Soltura de Suzane von Richthofen foi um desvio de rota, afirma promotor
Rosanne D'Agostino - 29/06/2006 - 20h21
Para Tardelli, promotor do caso que concedeu entrevista coletiva nesta noite, a soltura de Suzane foi um "desvio de rota, que nem no pesadelo mais cru poderia ter sido imaginada".
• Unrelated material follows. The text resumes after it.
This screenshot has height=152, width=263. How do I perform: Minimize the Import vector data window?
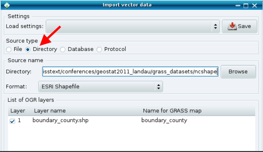[237, 5]
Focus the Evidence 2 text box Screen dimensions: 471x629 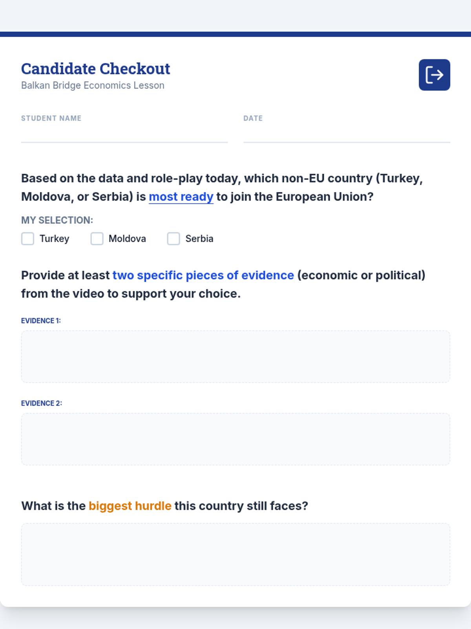(x=236, y=439)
O promotor considera que a liminar concedida pelo ministro Nilson Naves que concedera o benefício da prisão domiciliar "era um privilégio. E digo privilégio porque não está presente em lei. Não havia justificativa ética ou jurídica nenhuma para que ela ficasse em liberdade", afirmou.
Julgamento
O júri da estudante e dos irmãos Cravinhos foi adiado no dia 5 de junho, após o que foi chamado de “manobra” dos advogados de defesa. Eles deixaram o plenário do 1º Tribunal do Júri depois que o juiz Alberto Anderson Filho, que presidia a sessão, negou o adiamento total do júri pela falta de uma testemunha. Os irmãos Cravinhos também não foram julgados, pois seus advogados sequer compareceram, alegando cerceamento de defesa.
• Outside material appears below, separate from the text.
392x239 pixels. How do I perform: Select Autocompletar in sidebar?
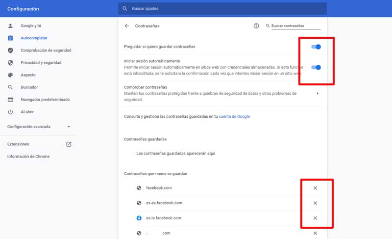pyautogui.click(x=34, y=38)
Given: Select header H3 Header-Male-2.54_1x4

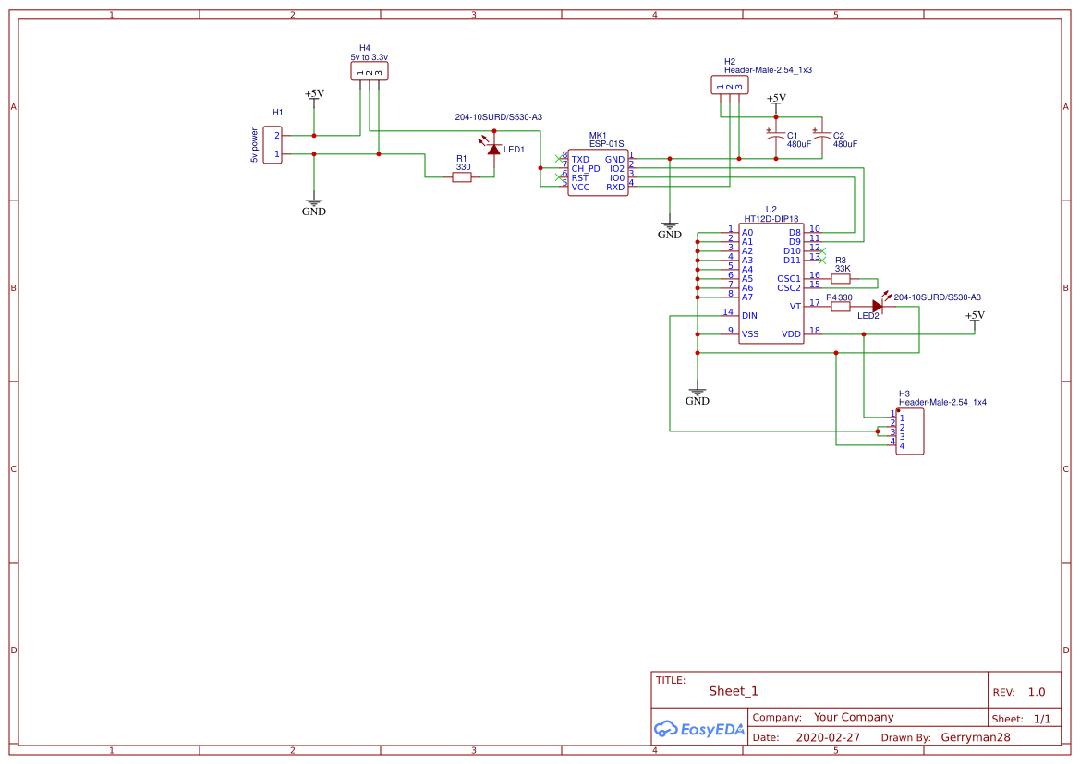Looking at the screenshot, I should pos(910,431).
Ao final da sessão adiada, o Ministério Público ainda tentou que o juiz determinasse a prisão da estudante. Mas Alberto Anderson Filho entendeu que não poderia contrariar a decisão de um tribunal superior.
Os irmãos Cravinhos também aguardam análise de um habeas corpus pelo STJ, em que pedem a extensão do benefício concedido à Suzane. Ainda não há data para o julgamento da liminar.